## Task prompt
In the records that follow, show each line where the word "will" is present.

-------- Record excerpts --------

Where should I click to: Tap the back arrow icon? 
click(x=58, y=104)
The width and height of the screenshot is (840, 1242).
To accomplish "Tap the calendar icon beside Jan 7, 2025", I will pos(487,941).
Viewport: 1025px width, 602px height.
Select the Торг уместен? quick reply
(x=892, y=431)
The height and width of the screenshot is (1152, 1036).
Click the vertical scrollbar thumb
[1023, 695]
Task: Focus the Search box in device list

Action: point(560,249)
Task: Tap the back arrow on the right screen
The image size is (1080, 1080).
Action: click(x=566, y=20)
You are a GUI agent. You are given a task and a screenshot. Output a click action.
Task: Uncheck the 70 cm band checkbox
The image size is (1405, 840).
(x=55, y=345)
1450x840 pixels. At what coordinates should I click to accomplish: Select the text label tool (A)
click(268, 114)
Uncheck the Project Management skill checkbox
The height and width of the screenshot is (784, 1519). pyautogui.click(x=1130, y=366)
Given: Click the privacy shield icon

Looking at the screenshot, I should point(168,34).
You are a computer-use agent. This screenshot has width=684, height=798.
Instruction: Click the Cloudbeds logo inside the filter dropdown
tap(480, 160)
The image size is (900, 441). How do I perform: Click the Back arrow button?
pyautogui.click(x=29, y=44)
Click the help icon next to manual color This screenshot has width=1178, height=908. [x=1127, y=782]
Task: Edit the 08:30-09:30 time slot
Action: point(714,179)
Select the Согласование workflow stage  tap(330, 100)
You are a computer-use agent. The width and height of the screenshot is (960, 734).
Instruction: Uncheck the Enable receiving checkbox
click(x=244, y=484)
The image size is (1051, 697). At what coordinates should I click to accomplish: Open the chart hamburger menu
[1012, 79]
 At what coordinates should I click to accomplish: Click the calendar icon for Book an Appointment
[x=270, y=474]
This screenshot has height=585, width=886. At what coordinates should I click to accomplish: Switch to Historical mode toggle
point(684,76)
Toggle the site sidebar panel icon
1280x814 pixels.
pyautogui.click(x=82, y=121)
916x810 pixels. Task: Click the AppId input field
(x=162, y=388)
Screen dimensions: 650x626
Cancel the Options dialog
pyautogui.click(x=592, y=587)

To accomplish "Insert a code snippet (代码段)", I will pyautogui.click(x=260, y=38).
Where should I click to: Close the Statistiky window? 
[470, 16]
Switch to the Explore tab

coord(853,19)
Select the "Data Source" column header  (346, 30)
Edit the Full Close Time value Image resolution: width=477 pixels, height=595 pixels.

--------

## Response to the exercise
To accomplish "Tap the calendar icon beside Jan 7, 2025", I will pos(487,941).
To accomplish "Insert a code snippet (代码段)", I will pyautogui.click(x=260, y=38).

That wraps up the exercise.